_TEKS KUTIPAN_
Menurut penjelasan Nabi, “Jagalah dirimu!” maksudnya janganlah terlibat dalam 
perselisihan tak bermanfaat, bercekcok, dan mengeluh. Ketika kamu “melihat 
orang jahat ditaati,” tidak akan ada yang berubah. Tidak akan ada orang yang 
mau mendengarkanmu, karena pada masa penuh kebingungan dan penyimpangan itu, 
hanya ada segelintir orang dalam masyarakat yang akan menerima ajakan berbuat 
baik dan larangan berbuat buruk. Orang-orang pada masa semacam itu tidak akan 
peduli dengan nasihat, dan mereka tak bisa lagi diperbaiki, seperti halnya umat 
Nabi Nûh.
 
Di samping itu, Nabi saw. juga memberi batasan terhadap upaya menyuruh kepada 
kebaikan dan melarang kejahatan dengan syarat lainnya, “hingga kamu menyaksikan 
dunia diutamakan.” Artinya, kita harus menyuruh kepada kebaikan dan melarang 
kejahatan hingga kehidupan dunia benar-benar sangat kuat pengaruhnya dan orang 
semakin mencintainya, membelakangi Tuhan, berpegang pada kehidupan dunia 
meskipun dunia akan runtuh dan binasa, dan lalai terhadap kehidupan akhirat. 
Kondisi semacam itu akan menghalangi kekuatan perintah terhadap kebaikan dan 
menciptakan dinding yang menghambat pelaksanaan perintah tersebut. Untuk 
memahami bagaimana batasan itu berlaku pada masa ini, cermatilah perbedaan 
antara masa ketika Alquran diwahyukan dan masa sekarang.
 
Pada masa Nabi, ‘Umar memberikan separuh harta miliknya kepada Nabi saw., dan 
Abû Bakr memberikan semua harta miliknya. Ketika Nabi saw. bertanya kepadanya 
tentang apa yang ia sisakan untuk keluarganya, Abû Bakr menjawab, “Allah dan 
Nabi-Nya.” Allah dan Nabi-Nya sudah cukup bagi para sahabat untuk mendorong 
kedermawanan mereka, karena mereka beribadah hanya untuk Allah semata.

_TUJUAN_
Lanjutkan teks di atas tentang menyuruh kepada kebaikan dan melarang kejahatan, dimulai tepat setelah kalimat terakhirnya.

_DATA SUMBER_
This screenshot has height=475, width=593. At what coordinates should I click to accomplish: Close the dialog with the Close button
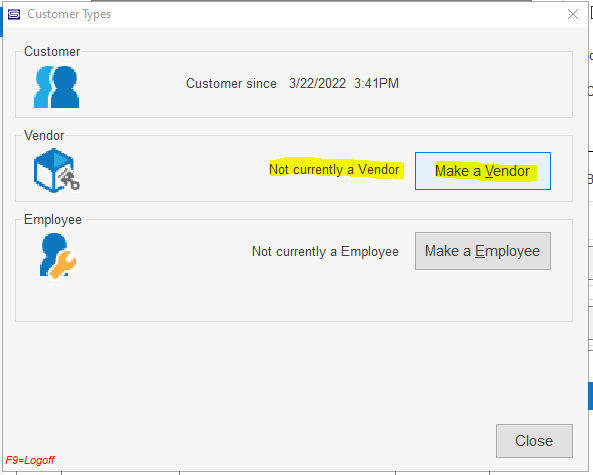click(x=534, y=441)
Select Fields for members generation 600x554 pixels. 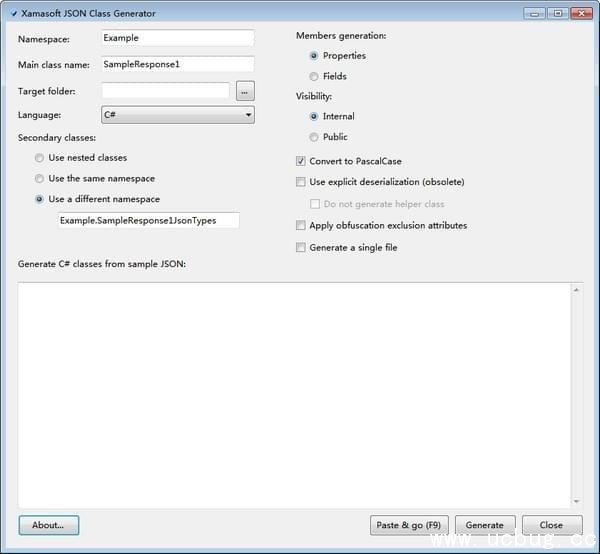click(314, 76)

_HASIL LATIHAN_
 
Sikap Abû Bakr dan ‘Umar yang tidak terpedaya oleh kekayaan duniawi sangat 
bertolak belakang dengan sikap orang zaman sekarang ini yang berpegang 
erat-erat pada kekayaan mereka. Dewasa ini manusia sibuk mengejar kehidupan 
duniawi; membangun rumah yang lebih megah, menambah jumlah saldo tabungan, 
memiliki lebih banyak mobil mewah, dan sebagainya. Kini, manusia (terutama 
orang-orang kaya) tidak sudi mengeluarkan hartanya untuk disumbangkan, meskipun 
sedikit saja. Mereka bahkan lalai membayar zakat, kewajiban atas setiap muslim 
sebagai bentuk penyucian harta. Setiap orang mencintai dunia sedemikian besar 
hingga menjadikannya sebagai tujuan hidup. Sebenarnya, setiap saat dunia dapat 
musnah dan binasa.
 
Hadis di muka berlanjut dengan ungkapan, “dan hendaklah kalian mengabaikan 
masyarakat banyak dan yang mengikuti mereka.” Pada masa-masa penuh kekacauan, 
kita tidak perlu terlibat dalam kebingungan yang menjerat masyarakat. Jangan 
pedulikan berbagai organisasi, baik berlabel Islam atau bukan, yang berdebat 
dan mengkritik satu sama lain, dan hanya menciptakan persoalan baru. 
Orang-orang Islam datang ke negeri ini untuk mencari penghidupan dan 
perlindungan, bukan untuk mengacaukan masyarakat. Inilah satu-satunya jalan 
yang insya Allah bisa menyelamatkan diri kita dan orang-orang yang kita cintai.
 
Hadis tersebut juga menyebutkan, “Karena sesungguhnya, pada hari-hari 
selanjutnya akan datang suatu masa yang menuntut keteguhan hati.” Artinya, 
orang-orang kebanyakan harus memiliki kesabaran yang luar biasa. Di samping 
itu, tidak akan ada perubahan kecuali yang Allah kehendaki, seperti firman 
Allah dalam ayat berikut: Sesungguhnya Allah tidak mengubah keadaan sesuatu 
kaum sehingga mereka mengubah keadaan yang ada pada diri mereka sendiri. (Q 
13:11)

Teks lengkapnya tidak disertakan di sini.